*** INFORMATION GIVEN ***

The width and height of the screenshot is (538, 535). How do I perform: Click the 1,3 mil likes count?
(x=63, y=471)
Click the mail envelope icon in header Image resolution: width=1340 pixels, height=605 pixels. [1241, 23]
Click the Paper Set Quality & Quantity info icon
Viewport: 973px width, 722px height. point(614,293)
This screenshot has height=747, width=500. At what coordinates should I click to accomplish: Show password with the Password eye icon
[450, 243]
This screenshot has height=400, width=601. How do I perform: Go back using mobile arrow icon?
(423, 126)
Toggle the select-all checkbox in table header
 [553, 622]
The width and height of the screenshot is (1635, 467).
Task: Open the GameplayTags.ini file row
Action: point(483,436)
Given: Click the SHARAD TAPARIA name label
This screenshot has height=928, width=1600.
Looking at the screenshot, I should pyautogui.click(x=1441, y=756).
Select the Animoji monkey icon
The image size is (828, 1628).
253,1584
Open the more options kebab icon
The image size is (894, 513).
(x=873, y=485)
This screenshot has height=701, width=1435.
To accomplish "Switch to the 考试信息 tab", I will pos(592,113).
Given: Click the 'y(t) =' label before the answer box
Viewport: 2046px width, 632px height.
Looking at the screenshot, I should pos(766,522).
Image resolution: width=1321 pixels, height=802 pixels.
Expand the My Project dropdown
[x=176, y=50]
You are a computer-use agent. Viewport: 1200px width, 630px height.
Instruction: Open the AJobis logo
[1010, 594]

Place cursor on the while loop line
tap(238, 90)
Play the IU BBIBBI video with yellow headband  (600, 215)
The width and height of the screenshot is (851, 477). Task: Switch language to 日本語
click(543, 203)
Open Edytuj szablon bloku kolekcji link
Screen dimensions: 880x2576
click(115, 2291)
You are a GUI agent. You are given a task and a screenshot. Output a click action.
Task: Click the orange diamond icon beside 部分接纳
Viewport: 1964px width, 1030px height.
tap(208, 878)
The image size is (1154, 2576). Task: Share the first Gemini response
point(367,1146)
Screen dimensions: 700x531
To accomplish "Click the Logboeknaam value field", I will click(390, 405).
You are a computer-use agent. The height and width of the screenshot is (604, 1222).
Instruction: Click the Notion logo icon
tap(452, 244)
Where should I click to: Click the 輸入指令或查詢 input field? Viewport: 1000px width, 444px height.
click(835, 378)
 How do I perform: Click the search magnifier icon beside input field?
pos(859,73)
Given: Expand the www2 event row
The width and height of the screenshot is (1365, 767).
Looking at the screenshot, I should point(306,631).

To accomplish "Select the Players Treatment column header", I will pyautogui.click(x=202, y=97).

*** End of INFORMATION GIVEN ***

## THE TASK
Count every line of the records that holds "will". State the number, nothing else.

## ANSWER FOR THIS EXERCISE
3